在前期研究中，来源于Bacillus circulans STB01的β-CGT酶成功在枯草芽孢杆菌B.subtilis WB600中实现了胞外过量表达，为其工业化生产及应用打下了基础。为了促进重组β-CGT酶在工业上的应用，有必要全面分析其生化性质。虽然来源于B.circulans的β-CGT酶的一些生化性质已有报道[14-17]，但关于其不同pH下的热稳定性、酶浓度对其热稳定性的影响尚未见报道，而且有关金属离子对β-CGT酶环化活力影响的报道也不是很全面，尤为明显的是，大部分针对生化性质的研究主要是围绕CGT酶的水解活力进行开展，而非以其特征反应的环化活力为指标进行评价。研究报道显示，CGT酶催化水解反应和环化反应的最佳条件存在明显差异[18-19]，而环化反应是其工业应用的基础，因此，有必要以环化活力为评价指标对β-CGT酶的生化性质进行全面分析。
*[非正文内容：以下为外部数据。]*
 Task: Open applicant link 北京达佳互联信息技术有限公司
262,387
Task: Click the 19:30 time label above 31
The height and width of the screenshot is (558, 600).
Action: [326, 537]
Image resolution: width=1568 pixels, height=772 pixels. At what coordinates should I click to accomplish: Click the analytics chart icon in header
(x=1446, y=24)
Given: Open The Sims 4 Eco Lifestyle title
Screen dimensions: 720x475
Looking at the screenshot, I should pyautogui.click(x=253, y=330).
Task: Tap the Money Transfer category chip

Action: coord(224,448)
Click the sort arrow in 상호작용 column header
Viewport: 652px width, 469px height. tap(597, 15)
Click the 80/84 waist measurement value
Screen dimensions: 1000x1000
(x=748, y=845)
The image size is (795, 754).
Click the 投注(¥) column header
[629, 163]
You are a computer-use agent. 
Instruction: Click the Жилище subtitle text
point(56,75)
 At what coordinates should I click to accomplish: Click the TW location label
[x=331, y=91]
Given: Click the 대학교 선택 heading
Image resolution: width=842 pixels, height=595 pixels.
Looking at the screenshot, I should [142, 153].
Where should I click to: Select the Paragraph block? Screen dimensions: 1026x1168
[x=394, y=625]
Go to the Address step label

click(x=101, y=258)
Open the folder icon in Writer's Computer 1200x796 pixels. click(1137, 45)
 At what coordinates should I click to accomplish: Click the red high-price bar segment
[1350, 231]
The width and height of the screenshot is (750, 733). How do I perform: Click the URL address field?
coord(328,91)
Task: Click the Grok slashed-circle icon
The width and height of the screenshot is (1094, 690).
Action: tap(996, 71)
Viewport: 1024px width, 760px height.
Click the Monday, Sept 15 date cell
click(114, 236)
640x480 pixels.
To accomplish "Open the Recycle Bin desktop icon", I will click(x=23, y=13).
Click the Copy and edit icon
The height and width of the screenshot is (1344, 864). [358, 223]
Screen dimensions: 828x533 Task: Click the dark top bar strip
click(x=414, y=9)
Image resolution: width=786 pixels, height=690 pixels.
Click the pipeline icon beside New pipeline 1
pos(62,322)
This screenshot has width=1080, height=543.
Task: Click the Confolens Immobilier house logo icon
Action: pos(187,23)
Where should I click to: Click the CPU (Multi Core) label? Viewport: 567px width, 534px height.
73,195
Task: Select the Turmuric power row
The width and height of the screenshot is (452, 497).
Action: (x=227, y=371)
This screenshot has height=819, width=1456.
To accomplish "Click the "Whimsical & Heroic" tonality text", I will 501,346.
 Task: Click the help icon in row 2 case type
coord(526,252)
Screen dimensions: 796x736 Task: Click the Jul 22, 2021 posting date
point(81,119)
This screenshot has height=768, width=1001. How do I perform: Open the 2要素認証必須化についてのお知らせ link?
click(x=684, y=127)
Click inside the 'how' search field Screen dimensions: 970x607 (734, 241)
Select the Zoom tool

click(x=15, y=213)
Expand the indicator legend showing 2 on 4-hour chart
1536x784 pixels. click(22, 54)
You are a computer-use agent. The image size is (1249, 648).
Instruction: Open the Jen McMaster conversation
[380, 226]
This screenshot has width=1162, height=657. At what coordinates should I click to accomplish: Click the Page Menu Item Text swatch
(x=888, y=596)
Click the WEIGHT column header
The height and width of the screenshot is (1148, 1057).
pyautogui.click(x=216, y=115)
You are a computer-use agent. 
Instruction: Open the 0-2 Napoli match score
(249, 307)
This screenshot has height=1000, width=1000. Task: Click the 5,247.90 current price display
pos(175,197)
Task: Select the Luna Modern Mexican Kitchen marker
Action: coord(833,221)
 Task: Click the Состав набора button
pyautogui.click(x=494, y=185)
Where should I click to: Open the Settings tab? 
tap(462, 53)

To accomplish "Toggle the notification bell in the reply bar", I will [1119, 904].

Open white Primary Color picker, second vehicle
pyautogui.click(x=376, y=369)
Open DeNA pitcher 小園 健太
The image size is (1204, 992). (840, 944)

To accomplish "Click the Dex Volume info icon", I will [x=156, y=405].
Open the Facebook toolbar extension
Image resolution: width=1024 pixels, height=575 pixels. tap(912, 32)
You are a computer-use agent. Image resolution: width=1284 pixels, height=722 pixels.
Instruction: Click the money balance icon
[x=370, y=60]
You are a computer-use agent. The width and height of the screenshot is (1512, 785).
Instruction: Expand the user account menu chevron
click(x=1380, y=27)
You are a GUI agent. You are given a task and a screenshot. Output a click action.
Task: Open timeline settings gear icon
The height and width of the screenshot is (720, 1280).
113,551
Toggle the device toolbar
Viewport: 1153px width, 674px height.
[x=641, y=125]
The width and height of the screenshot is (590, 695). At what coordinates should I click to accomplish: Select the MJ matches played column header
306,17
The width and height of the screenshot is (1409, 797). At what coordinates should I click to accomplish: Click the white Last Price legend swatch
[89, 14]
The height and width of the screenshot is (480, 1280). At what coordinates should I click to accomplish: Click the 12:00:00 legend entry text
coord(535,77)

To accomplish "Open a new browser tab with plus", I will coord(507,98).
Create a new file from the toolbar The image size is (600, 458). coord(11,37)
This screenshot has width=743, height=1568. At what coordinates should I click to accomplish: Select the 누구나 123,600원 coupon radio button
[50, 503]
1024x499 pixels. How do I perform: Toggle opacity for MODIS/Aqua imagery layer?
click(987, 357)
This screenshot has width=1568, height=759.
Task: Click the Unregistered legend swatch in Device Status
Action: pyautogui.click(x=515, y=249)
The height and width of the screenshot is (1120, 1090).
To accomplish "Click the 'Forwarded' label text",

作者主要对重组β-CGT酶发酵上清液进行分离纯化，然后以环化活力为评价指标全面分析其生化性质。

1 材料与方法

1.1 实验材料

1.1.1 质粒和菌株 环状芽孢杆菌B.circulans STB01、E.coli JM109、宿主菌 B.subtilis WB600、质粒pST均保藏于本实验室。

1.1.2 主要试剂与材料 酵母粉和胰蛋白胨：购自英国 Oxoid 公司；α-环糊精、β-环糊精、γ-环糊精、牛血清蛋白标准品：购自Sigma-Aldrich（上海）公司；十二烷基硫酸钠聚丙烯酰胺凝胶电泳 （SDSPAGE）和标准相对分子质量蛋白：购自碧云天生物技术研究所；卡那霉素、赤霉素：购自生工生物工程（上海）股份有限公司；疏水色谱填料Phenyl HP、强阴离子交换色谱填料Q-HP：购自美国Amersham公司；麦芽糊精（DE=5、15、25）：购自法国罗盖特公司；其它化学试剂均为国产或进口分析纯。

1.1.3 主要仪器 PTC-200型基因扩增仪：美国MJ Research公司产品；CR21GIII冷冻立式离心机：日本Hitachi公司产品；蛋白核酸定量测定仪：德国Eppendorf公司产品；GelDoc凝胶成像系统：美国Bio-Rad公司产品；905型超低温冰箱：美国Thermo scientific公司产品；Mini Protein 3蛋白电泳系统：美国Bio-Rad公司产品；DAMN HELEOS-II多角度激光光散射凝胶色谱系统 （配：Waters 1525 Binary HPLC泵、Wyatt Optilab T-rEX折光率检测器、Waters 2489紫外检测器、DAMN HELEOS-II Wyatt MALLS检测器）：美国Wyatt Technology公司产品；高效液相色谱 （HPLC）系统： 美国 Agilent Technolodies公司产品。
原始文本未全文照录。